Kapryśna pogoda odbiła się na producentach lodów - w lipcu popyt na produkty niektórych marek skurczył się o kilkadziesiąt procent. Firmy liczą, że uda się im załatać dziury w kasie dzięki wejściu na rynki zagraniczne - informuje "Dziennik Gazeta Prawna".
Przez ostatnie dwa lata wart nieco ponad 1,1 mld zł rynek rósł w tempie niecałego 1 proc. rocznie. Ten rok lodziarze rozpoczęli wyjątkowo dobrze - w pierwszym półroczu Polacy kupili o 30 proc. lodów więcej niż rok wcześniej. Niestety dobre wiadomości skończyły się wraz z początkiem wakacji.
- Nasze zyski będą o 35 proc. gorsze od ubiegłorocznych. W mojej ocenie to najgorszy rok, a z branżą jestem związany od przeszło 10 lat - mówi Przemysław Poleszuk, właściciel dwudziestu lodziarni Lody Gotti. Cierpią także producenci lodów paczkowanych, a wraz z nimi - sieci handlowe. Pojawiają się więc niespotykane we wcześniejszych latach promocje.

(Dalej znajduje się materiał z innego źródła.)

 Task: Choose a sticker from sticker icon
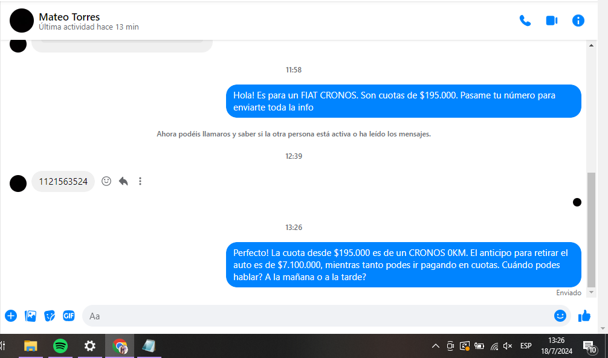pos(50,316)
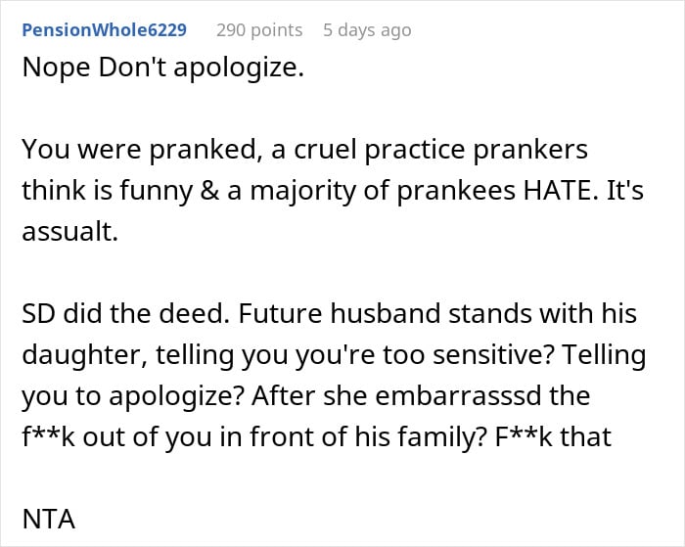Screen dimensions: 685x547
Task: Click 'think is funny' phrase
Action: (107, 190)
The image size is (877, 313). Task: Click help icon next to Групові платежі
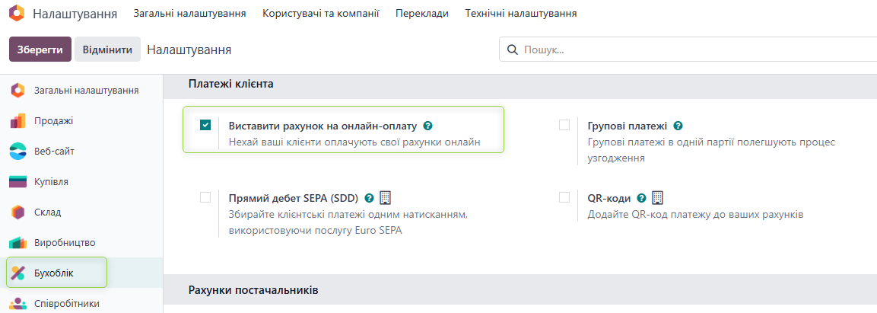point(678,126)
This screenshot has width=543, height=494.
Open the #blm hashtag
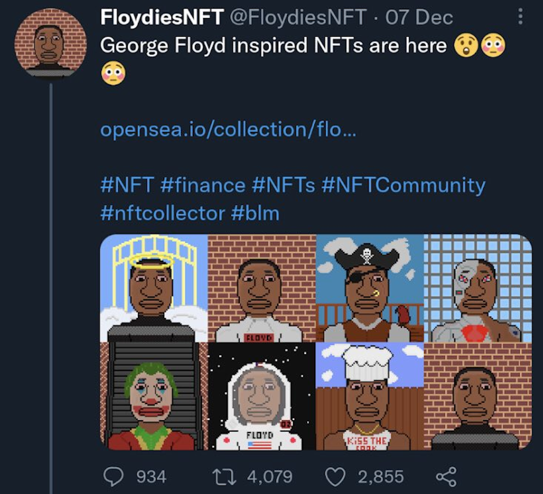click(x=255, y=213)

Aby odrobić straty na lokalnym rynku, producenci ruszają na podbój Zachodu. Według informacji dziennika, do wejścia na zagraniczne rynki przymierza się Grycan, który od lat otrzymuje mnóstwo zapytań o współpracę spoza Polski. Do tej pory firma wzbraniała się przed tym pomysłem, gdyż chciała zbudować silną sieć w kraju.
W świat ruszają też znane przede wszystkim w nadmorskich kurortach polskie świderki. Dzieje się tak za sprawą sieci Lody Bonano, która uruchamia już pierwszą lodziarnię na Słowacji. Kolejna jest planowana w Wielkiej Brytanii. Firma ma jednak w planach zdobycie też południa Europy.